Castro will be sworn in as the first woman president of the country on January 27.
Castro defeated right-wing opponent Nasry Asfura with a margin of more than 10% in an election which had a 70% voter turnout.
Her victory marks the end of 12 years of right-wing rule under the National Party of Honduras (PNH) since a United States-backed coup overthrew democratically-elected president Manuel Zelaya in 2009.
Libre won 50 seats in the National Congress and will govern in coalition with the Salvador (Saviour) Party of Honduras (SOH). As part of their agreement to form a coalition, it was agreed that SOH deputy Luis Redondo would be appointed President of the Congress. However, on January 23, 18 rebel Libre deputies, backed by the ruling right-wing parties, broke ranks to appoint their own candidate, Jorge Calix, as Congress president at a private venue.
Castro denounced the move as “traitorous” and refused to recognise Calix’s appointment. Hundreds of Castro’s supporters descended on the National Congress, to hold vigil and defend the new government.
Despite the crisis, Castro will be sworn in as president on January 27, but will do so in front of a judge, not Calix.
Thousands of Castro’s supporters took the streets of the capital Tegucigalpa to celebrate her victory in November.
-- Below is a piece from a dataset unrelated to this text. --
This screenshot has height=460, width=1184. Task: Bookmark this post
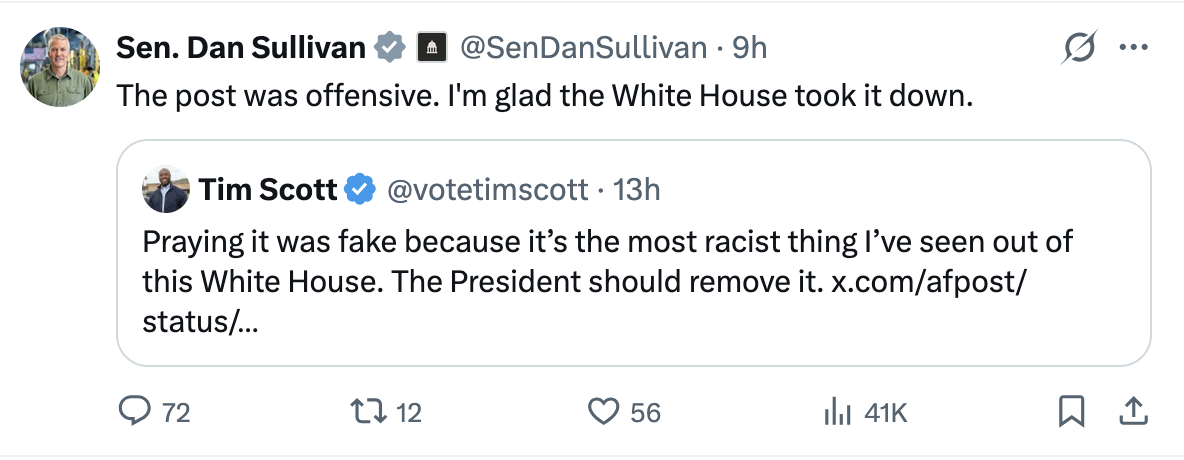coord(1072,411)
In her victory speech, she paid tribute to those who had lost their lives in the resistance against the coup government.
“I want to send, from the depths of my heart, an enduring salute to our martyrs, who offered their lives so that today our people can have freedom, democracy and justice.”
She emphasised the commitments from the incoming government: “No more death squads! No more corruption! No more drug trafficking and organised crime! … No more poverty and misery in Honduras!”
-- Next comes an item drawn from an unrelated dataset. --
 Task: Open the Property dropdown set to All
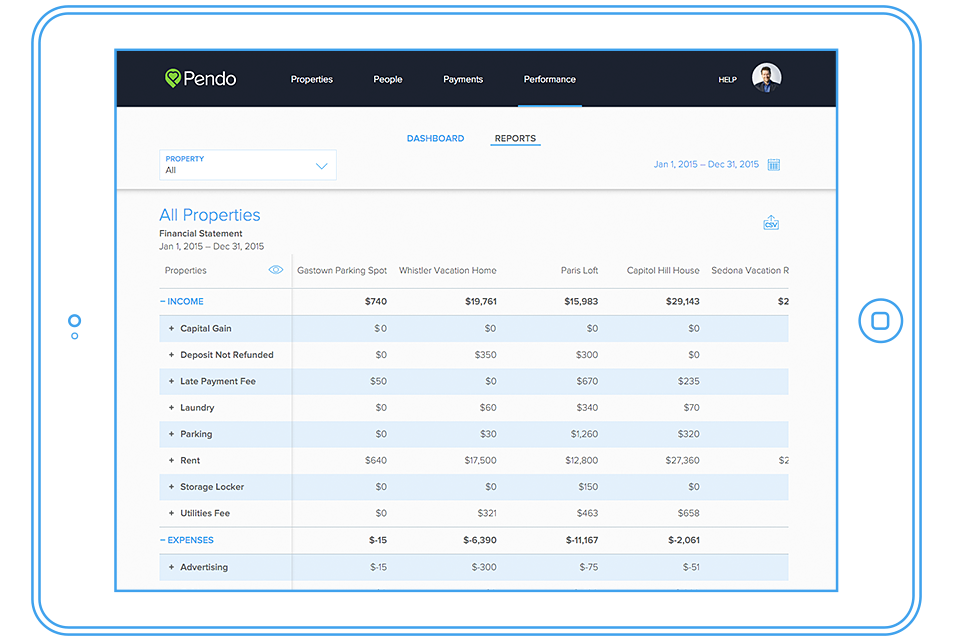coord(247,164)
Libre’s electoral campaign centred on an anti-neoliberal platform, which proposed higher taxes on wealth, increased welfare and incomes, the withdrawal of mining concessions, and changes to Honduras’ restrictive abortion laws.
Castro promised the formation of a constituent assembly to rewrite the Constitution in favour of Indigenous and women’s rights.
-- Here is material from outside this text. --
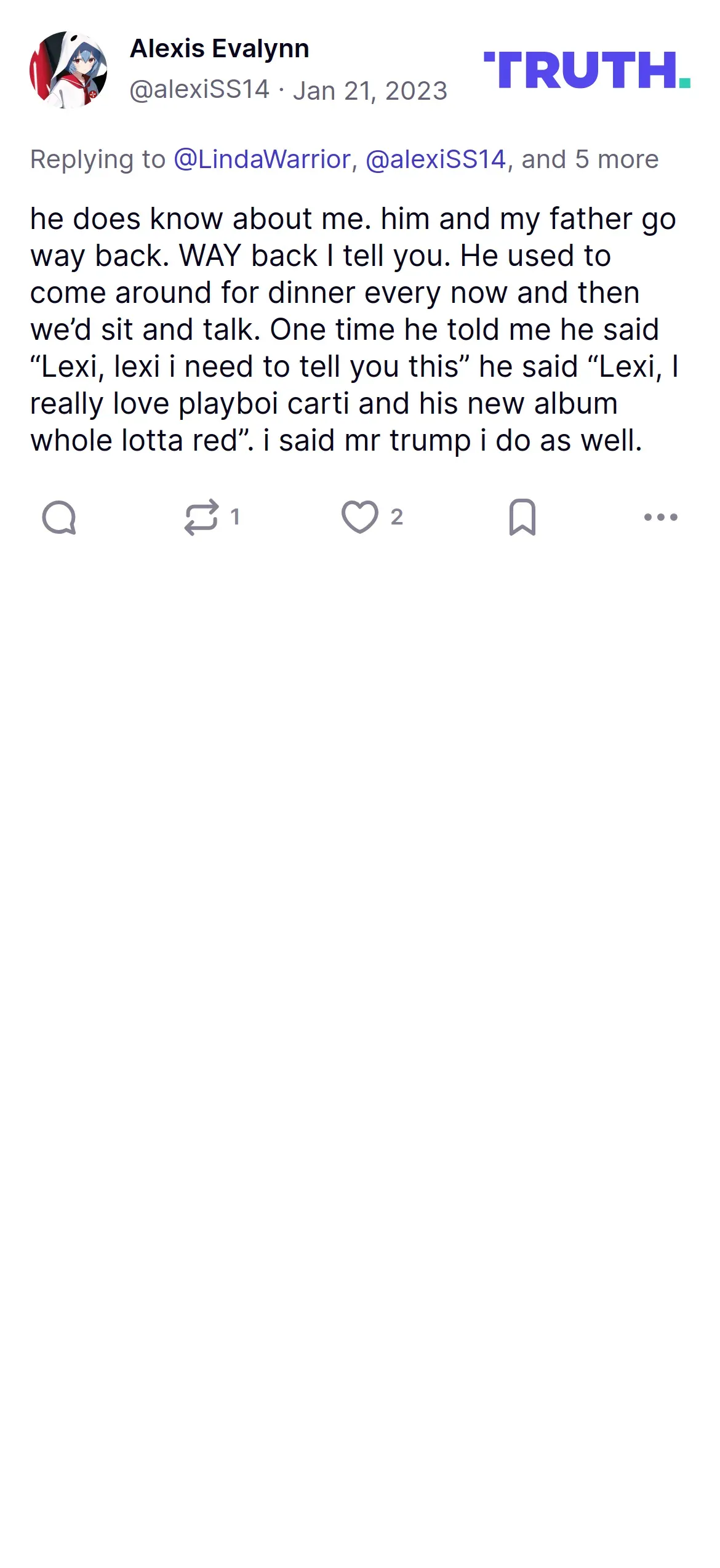Click the @alexiSS14 mention in the reply line
The height and width of the screenshot is (1568, 720).
pyautogui.click(x=436, y=159)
Leaders from across Latin America applauded Castro’s victory.
Cuban President Miguel Díaz-Canel Bermúdez expressed his support after Castro’s victory speech. “12 years had to pass after the coup against Manuel Zelaya, so that the Honduran people could achieve this Sunday's overwhelming victory at the polls. Congratulations to the president-elect, Xiomara Castro. Latin America and the Caribbean also celebrate with Honduras,” he tweeted.
Bolivian President Luis Arce tweeted, “With the historic victory of sister Xiomara, Honduras sees the future again with hope, after 12 years of the coup. La Patria Grande revives the unity of our people. Congratulations to the president-elect!”
Days after the election result, Argentine President Alberto Fernández tweeted, “In communication with Xiomara Castro, the first woman president-elect of Honduras, I was able to express my congratulations on the electoral victory. Her message of unity, solidarity and dialogue is a new source of hope for the people of Latin America and the Caribbean.”